0 Members and 1 Guest are viewing this topic.

copychr$

-----------------------
Downloads & Updates:

The Ripascii download: [attachurl=2]
Please copy the demo.dsk into the ripascii folder. It will show a complete file set for one program; spiders.bas

From post #1 - Prepared files: [attachurl=3]
-----------------------

There exist two versions of this program, Ripascii presented here, and it's clone Ripadsk.
They both produce exactly the same output; Archives holding text and HTML versions of Amstrad Basic code, along with identical log files.
Basic Code and MODE 1 and 2 Listings can be obtained for most Bas programs.

They both use Windows Dos and do enough unconventional things with Basic code to warrant full information on use.
That is, they are exceedingly simple to run but require some set-up and an explanation of the output.
As Ripascii and Ripadsk are clones, everything needed can be found in the existing Ripadsk thread:
ripadsk - a utility to automate code archiving.

You do need to please go there and skim the walk-through, as most things works the same.
I'm sorry for that inconvenience. It would have been smarter to present this program first, as there are fewer complications.

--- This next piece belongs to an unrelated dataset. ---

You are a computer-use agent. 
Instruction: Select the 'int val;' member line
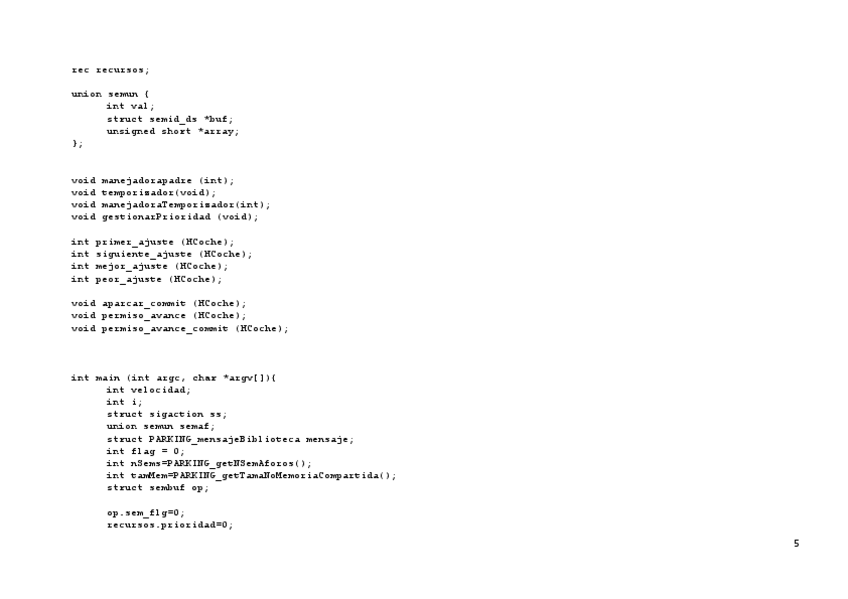130,107
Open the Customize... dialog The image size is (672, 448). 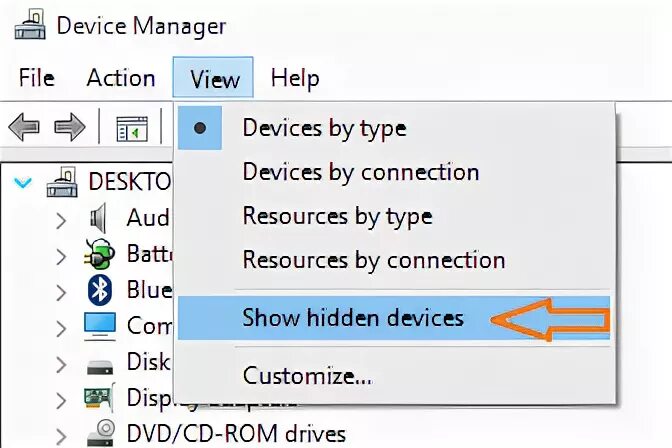tap(307, 376)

Some subjects there will be cross linked from this thread and marked **.
E.g. nothing can work without the presence, on the path, of GnuWin32 SED.exe**, a must download. ripadsk - a utility to automate code archiving.

The difference with Ripadsk is that the Baslist.exe programs are not used at all.
Both Kevin and Markus have posted their versions on: BASlist Java Tool to list BASIC files
With Baslist.exe, original Basic code is automatically extracted and output as ASCII text.
Unfortunately that output is not yet dependable and, promising as they are, things remain in programming.

Ripascii on the contrary is a functional application, but uses as source prepared ASCII versions of BAS programs on dsk.
Results are just as automatic and very fast with (almost) perfect output now, however there is that unavoidable manual step.

copychr$

#1
Before I hear any whining about that last, this is actually the second prong of attack to keep 8-bit code as the apex of computing.
That plan, as laid out in a secret diagram, is only being divulged here for a second time ;-)

[attach=2]

A Basic helper will be along to speed the making of those ASCII files on dsk, in the emulator or CPC.
By hand: LOAD"PROGRAM.BAS - SAVE"PROGRAM.TXA",A

So, whether with Baslist.exe or with a little work, it is possible to reproduce and archive most Basic Locomotive code.
The output of complete archives is there to pick and choose from, or use as seen fit.
These can easily be discarded as it takes only seconds to run a dsk through again.

Any programming language would allow for a more user friendly and refined approach, but the basic output might not be very different.
Also, Dos has a bit of a "do the least, do the most" effect, as things are mostly straight file access and disk writes.

Simple-minded, Ripascii can only pull ASCII files with the extension "*.TXA".
You can download a zip from the top of the first post with about 60 of such prepared files.
These are all programs from the ACU 1989-92 collection that are still "rejected" under Baslist exe, but can now be seen here.
Please note that required data files, *.bin, etc. maybe missing, as only Bas programs are present.

One program, snakx.bas, is already faulty when saved as ascii. It uses raw control characters which maim the text output.

Gryzor

Niiiice!


Hope people get to use it...

copychr$

#3
For the longest time I had sort of ass-umed that ASCII versions from the CPC would just print out good.
And they do. But when non-ASCII characters are mixed in, this does not hold. Our vaunted "ASCII" files have become MS Windows-ANSI files.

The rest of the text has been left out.